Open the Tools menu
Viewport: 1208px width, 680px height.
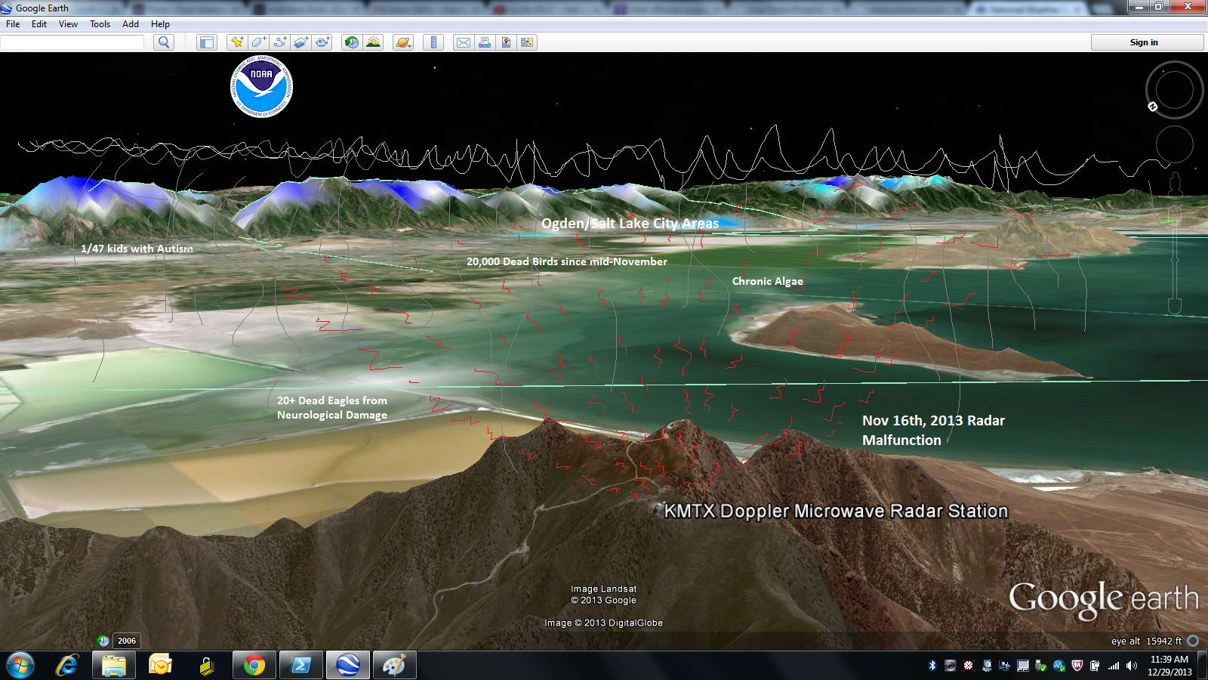point(100,24)
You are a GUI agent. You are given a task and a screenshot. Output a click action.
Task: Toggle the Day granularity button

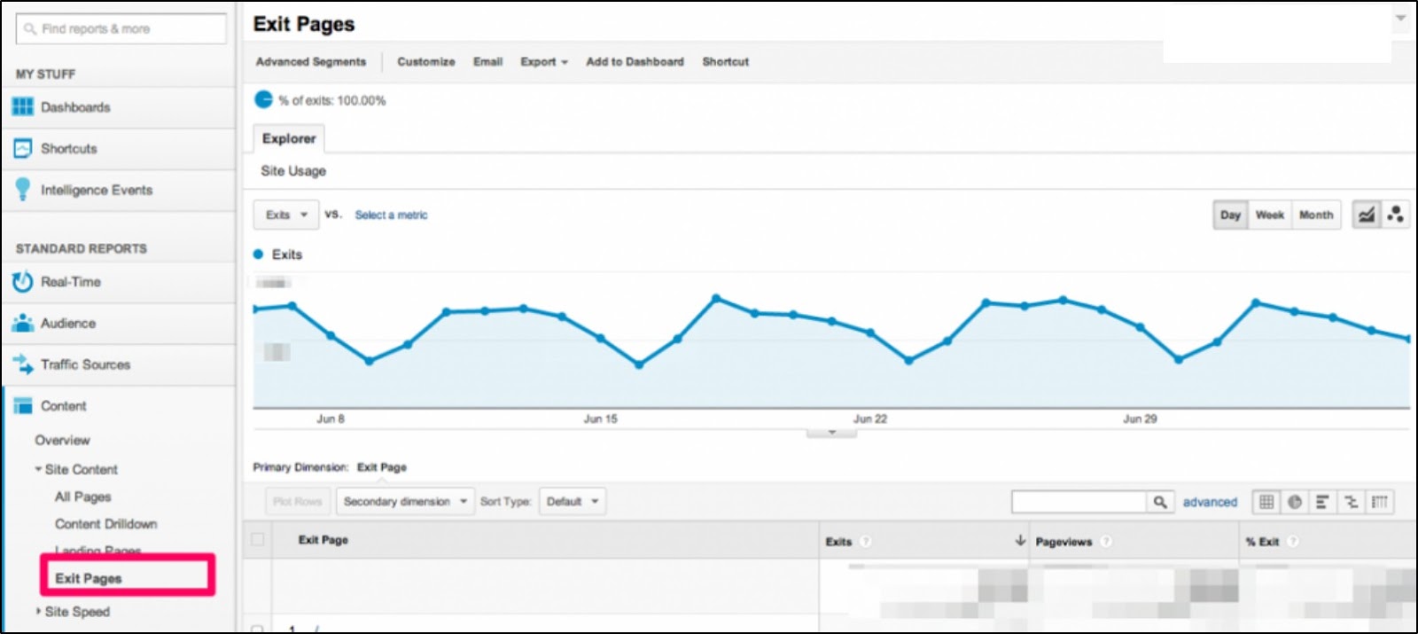point(1230,215)
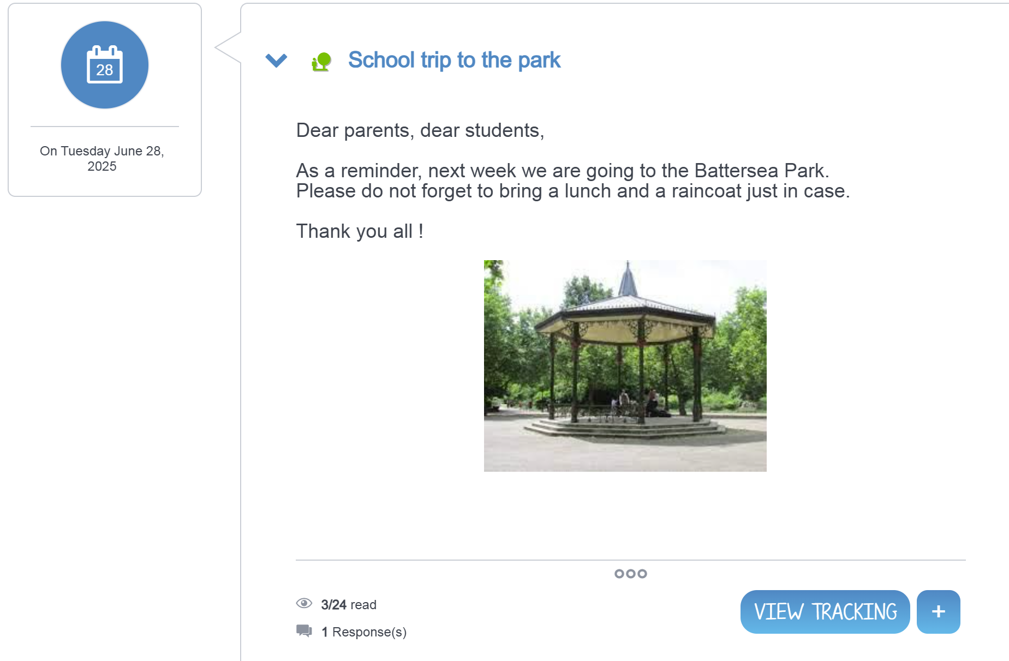The image size is (1009, 661).
Task: Click the "Dear parents, dear students," greeting
Action: 420,131
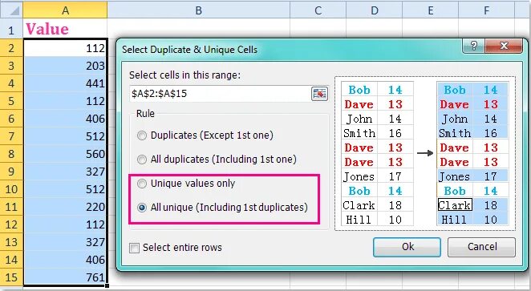Click the range selector icon beside $A$2:$A$15
Image resolution: width=531 pixels, height=291 pixels.
tap(319, 93)
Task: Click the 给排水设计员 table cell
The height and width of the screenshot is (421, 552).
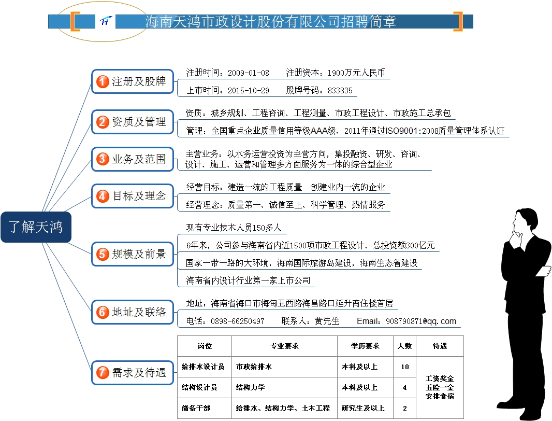Action: coord(204,367)
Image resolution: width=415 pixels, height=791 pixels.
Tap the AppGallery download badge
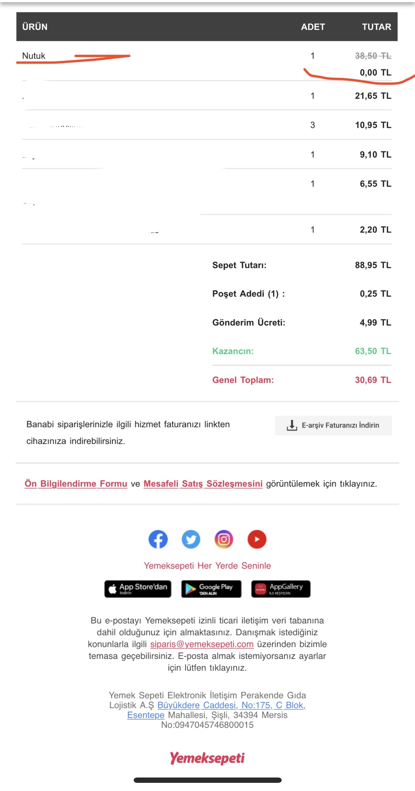(281, 589)
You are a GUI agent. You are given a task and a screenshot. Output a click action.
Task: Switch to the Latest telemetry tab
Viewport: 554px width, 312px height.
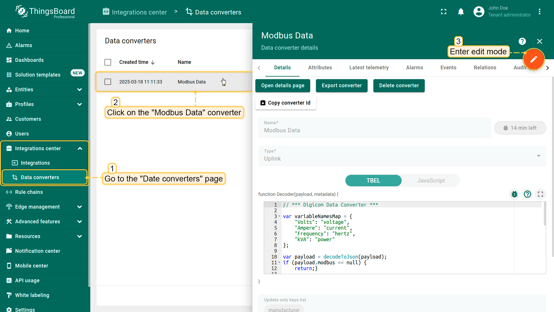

About this task -> What the records say must be written out exactly, with none of their pictures.

Expected answer ->
Open the Tools menu
Viewport: 1208px width, 680px height.
point(100,24)
You are a GUI agent. You are given a task and a screenshot. Output a click action.
Task: Toggle the Day granularity button

point(1230,215)
The image size is (1009, 661).
Task: Click the "Dear parents, dear students," greeting
Action: 420,131
Click the range selector icon beside $A$2:$A$15
Image resolution: width=531 pixels, height=291 pixels.
tap(319, 93)
Task: Click the 给排水设计员 table cell
The height and width of the screenshot is (421, 552).
Action: coord(204,367)
Image resolution: width=415 pixels, height=791 pixels.
Tap the AppGallery download badge
(281, 589)
You are a GUI agent. You are given a task and a screenshot. Output a click action.
Task: Switch to the Latest telemetry tab
Viewport: 554px width, 312px height.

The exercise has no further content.